READING PASSAGE>

I admit I was puzzled by this at first, since I haven't seen such a tiny, fine-control clicky switch before. If you bypass the switch (i.e., use a paper clip to make contact instead of the tail switch), you can advance the light through the 3 modes. So the output modes are controlled by the circuit in the head. But more the point, the tailswitch can be set to the open or closed position without being connected to a battery. 

That said, I have just tested the light with the tailswitch in the closed (off) position, with a battery installed but without the head in place, and I do get a minute current through the body of the light (~2.3uA). The reading isn't stable though, and is gradually dropping, so this is probably just some sort of current leak through the tiny switch.
_
*EDIT*: See post #22 for an update - it is an electronic switch._


----------



## KITROBASKIN (Apr 2, 2016)

Fascinating information, as is so often the case with Selfbuilt reviews.


----------



## Repulsor (Apr 2, 2016)

Thanks for the review! Really interesting!

p.s. nice package


----------



## Ladd (Apr 2, 2016)

Nice light. Excellent Selfbuilt review!


----------



## KITROBASKIN (Apr 2, 2016)

Looking back where I first read about this flashlight, the CPF thread has links to Lumintop advertising this light. The website is suspended(?)

http://www.candlepowerforums.com/vb/showthread.php?415129-*New*-Lumintop-Titanium-Tool/page8

Posts 2 and 12 refer to the electronic clicky switch. I remember reading Lumintop saying it was an electronic switch with zero parasitic drain. Does anyone else remember this? What is going on? What am I missing? Lumintop.com did not work for me.


----------



## akhyar (Apr 3, 2016)

Great review as always.
The modes of Mid-Low-Hi is just a bit wonky for my liking


----------



## gunga (Apr 3, 2016)

There is a ReyLight group buy going on. The mode sequence is l-m-h for that one.


----------



## akhyar (Apr 3, 2016)

gunga said:


> There is a ReyLight group buy going on. The mode sequence is l-m-h for that one.



Yup. 
Aware of Rey groupbuy lights and his excellent prices as I've bought a light from him before.

AVAILABLE DATA>
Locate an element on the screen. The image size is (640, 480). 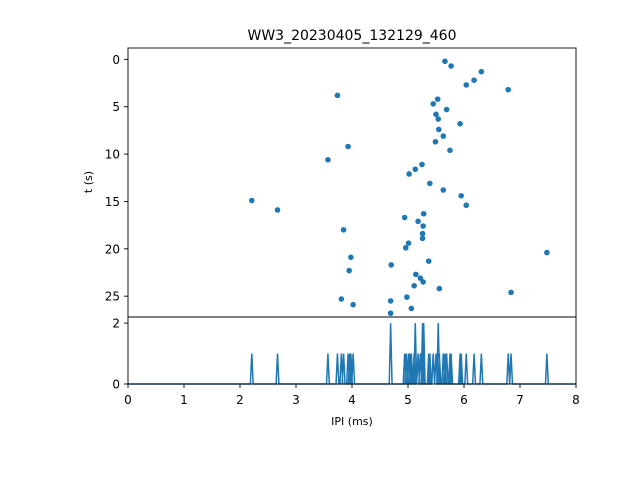
histogram-y-ticks: 02 is located at coordinates (120, 354).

ASSIGNED TASK 1>
According to the flashlight forum thread, what current flowed through the body of the light when the tailswitch was closed, a battery was installed, and the head was removed?
ASSIGNED TASK 2>
Extract from the flashlight forum thread everything from "Posts 2 and" down to "review as always.".

TASK RESPONSE 1>
About 2.3uA.

TASK RESPONSE 2>
Posts 2 and 12 refer to the electronic clicky switch. I remember reading Lumintop saying it was an electronic switch with zero parasitic drain. Does anyone else remember this? What is going on? What am I missing? Lumintop.com did not work for me.


----------



## akhyar (Apr 3, 2016)

Great review as always.